This is a sad little story about a poor man standing trial for stealing nuts from a rail bed–the nuts fasten the rails in place.
He steals them because he needs weights for fishing, and he can’t understand what harm he has done. After all, he reasons, the loss of a nut or two can hardly make a difference.
It’s possible that Chekhov means for this poor, ignorant man to be amusing–he has a sort of pathetic manner of speaking, muttering to himself as he responds to an increasingly exasperated judge.
But it’s mainly a sad story of poverty, ignorance, and power.
READ THIS? READ THAT!
This is not the only Chekhov story featuring a poor, helpless, and generally ignorant man grappling with the law–a force he has no apparent understanding of. “Darkness,” written two years after “A Malefactor,” is a bleak sketch of a poor, uneducated peasant seeking to free his brother from jail.
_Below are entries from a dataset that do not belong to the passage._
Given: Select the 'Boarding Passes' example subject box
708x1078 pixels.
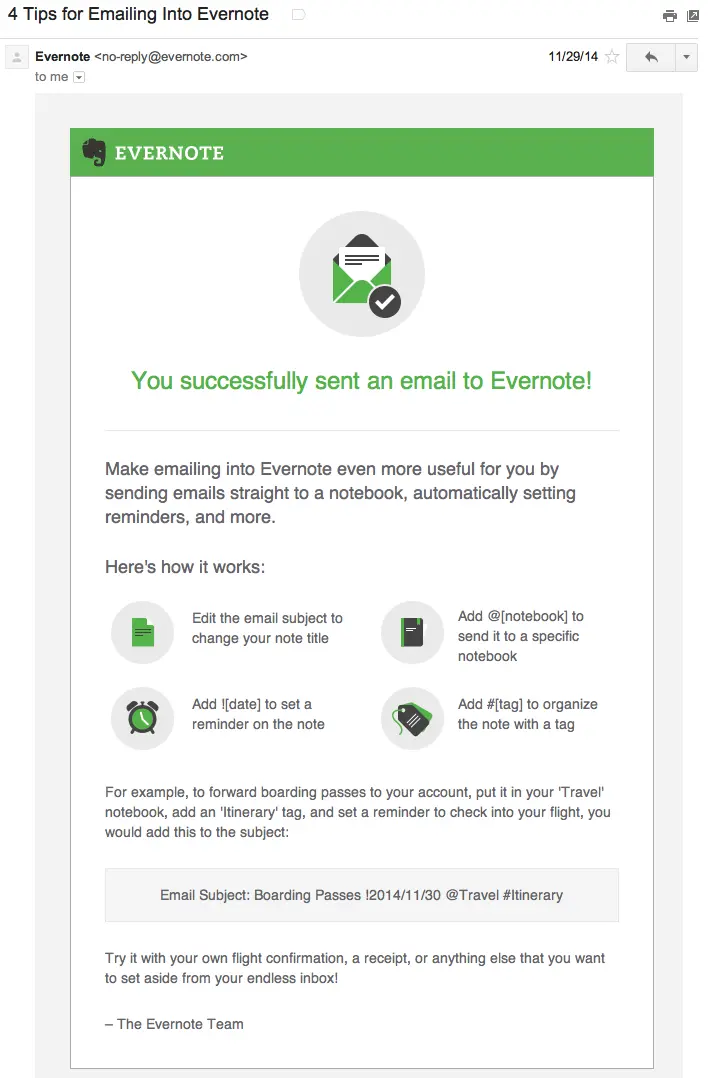Looking at the screenshot, I should pyautogui.click(x=362, y=895).
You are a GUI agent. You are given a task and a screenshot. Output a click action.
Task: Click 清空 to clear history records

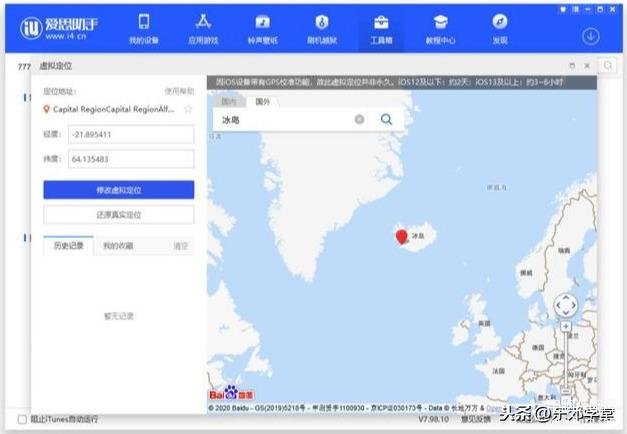(x=180, y=245)
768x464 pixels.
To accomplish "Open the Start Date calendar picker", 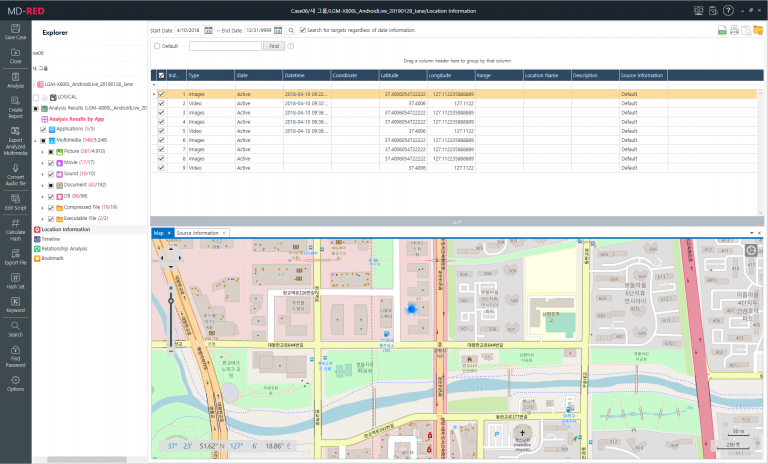I will 208,30.
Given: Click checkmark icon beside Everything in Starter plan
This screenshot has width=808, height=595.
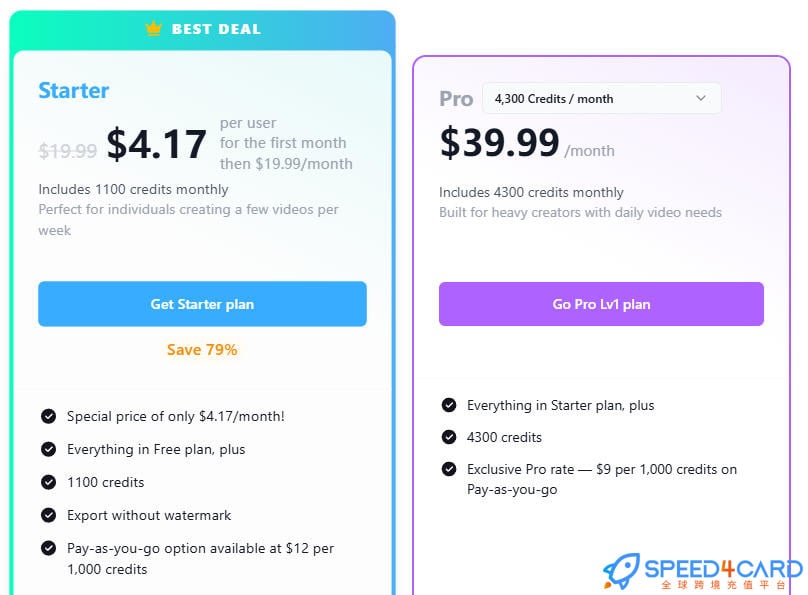Looking at the screenshot, I should (x=449, y=405).
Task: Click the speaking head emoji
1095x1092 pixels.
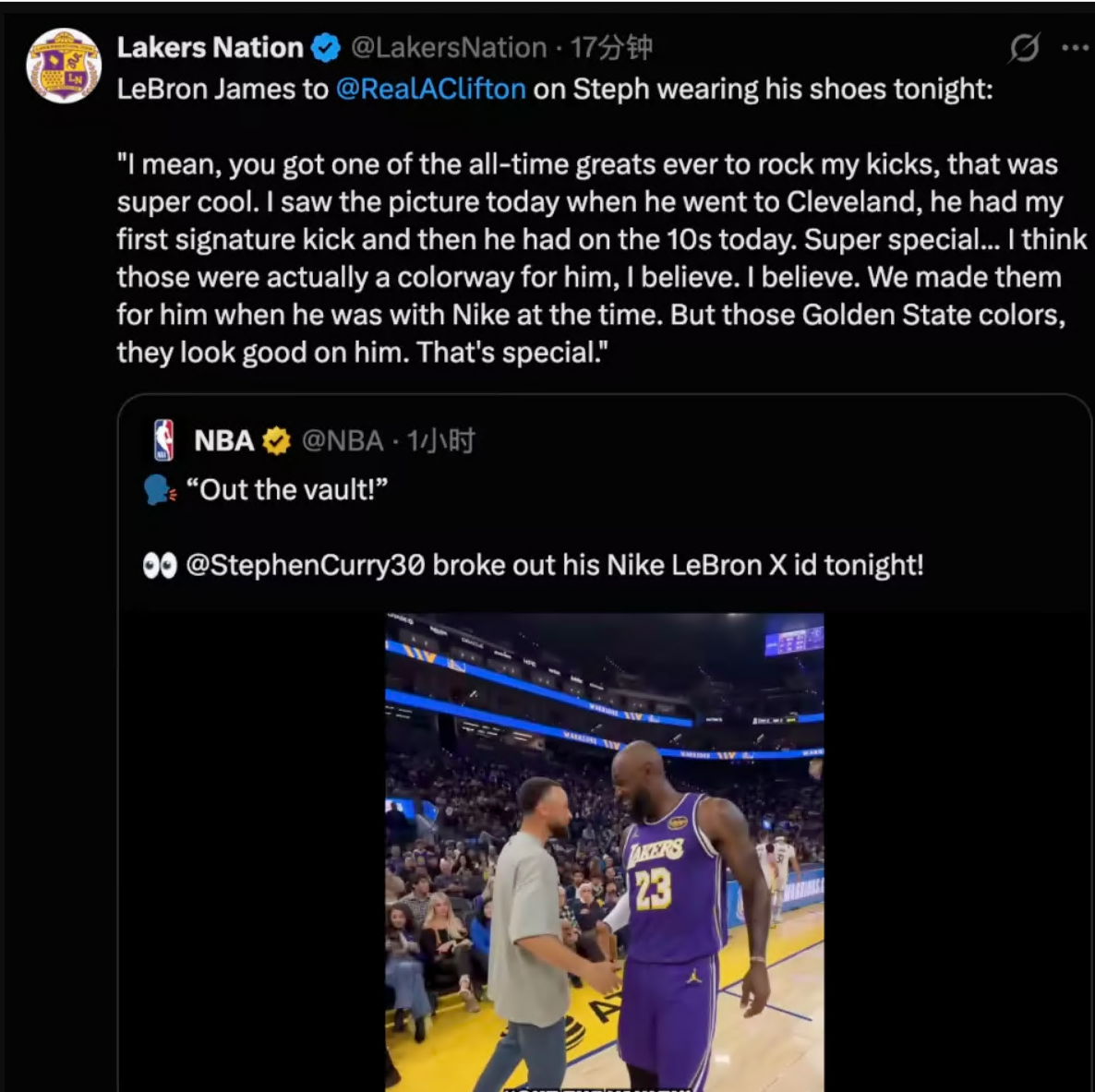Action: [160, 490]
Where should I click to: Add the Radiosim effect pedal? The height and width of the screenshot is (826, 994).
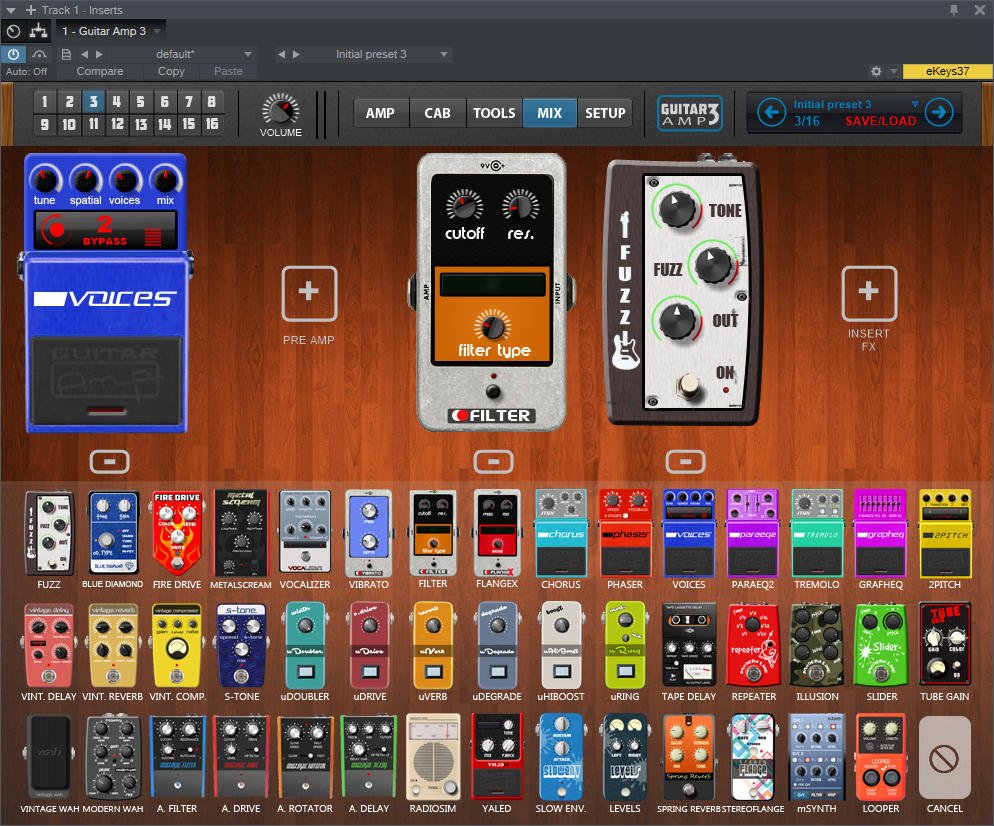pyautogui.click(x=432, y=756)
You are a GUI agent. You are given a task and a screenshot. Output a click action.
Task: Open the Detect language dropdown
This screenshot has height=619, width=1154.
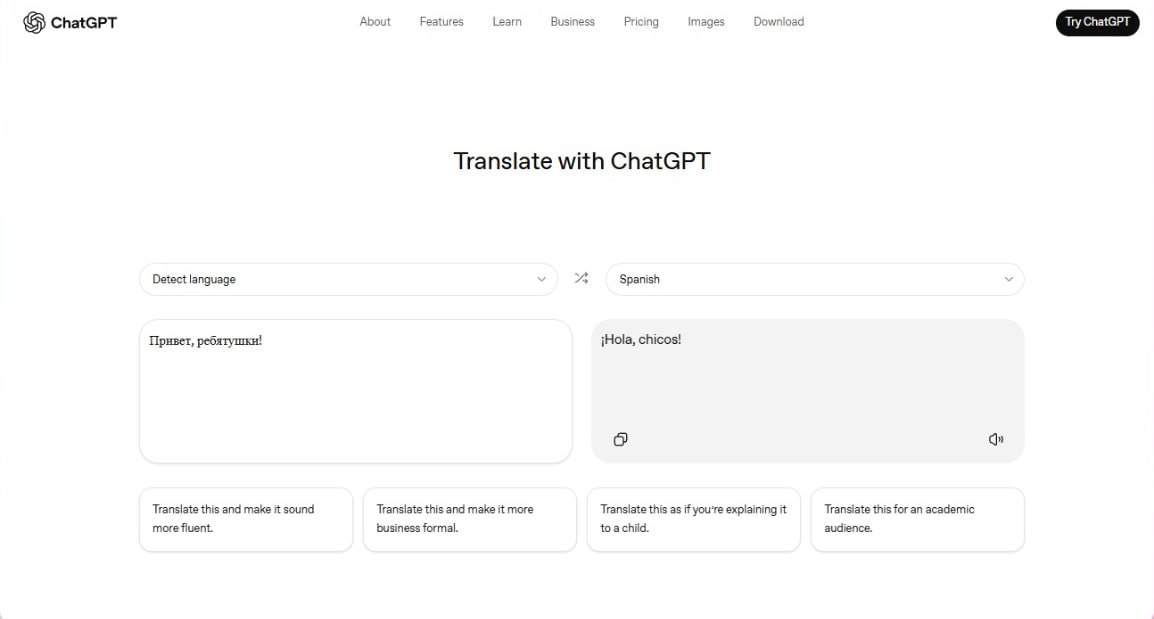[348, 279]
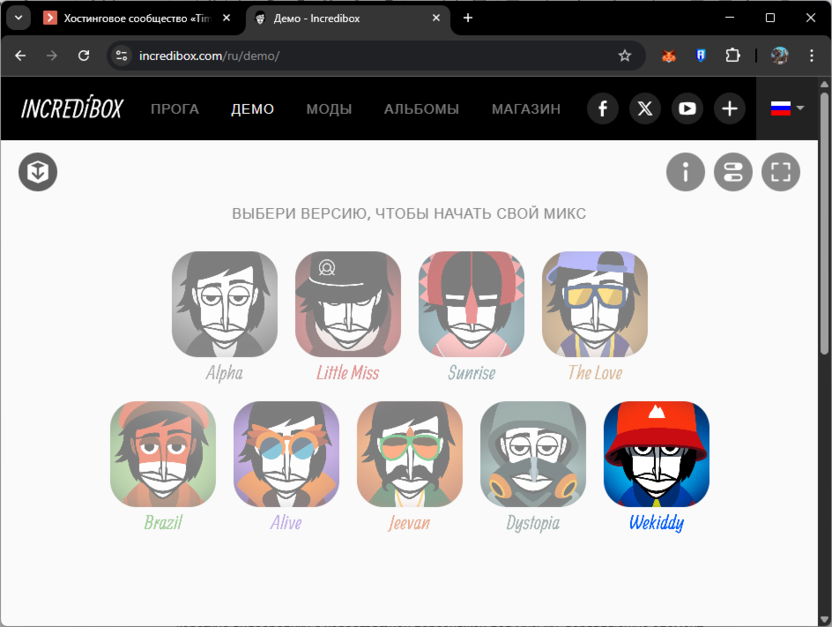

In both stories, the poor folk–peasants–are pathetically incapable of interacting with the judicial system. And in both there is a whiff of meanness on Chekhov’s part. He can’t seem to help but find these fellows a little bit funny.
The stories are, at some level, a Russian version of minstrelsy: Hahaha, these dopey peasants with their feet wrapped in rags and their utter ignorance. What rubes! Not a good look for a great writer.
Both stories are memorable, though, for their portrayal of the staggering helplessness of peasants caught up in legal trouble.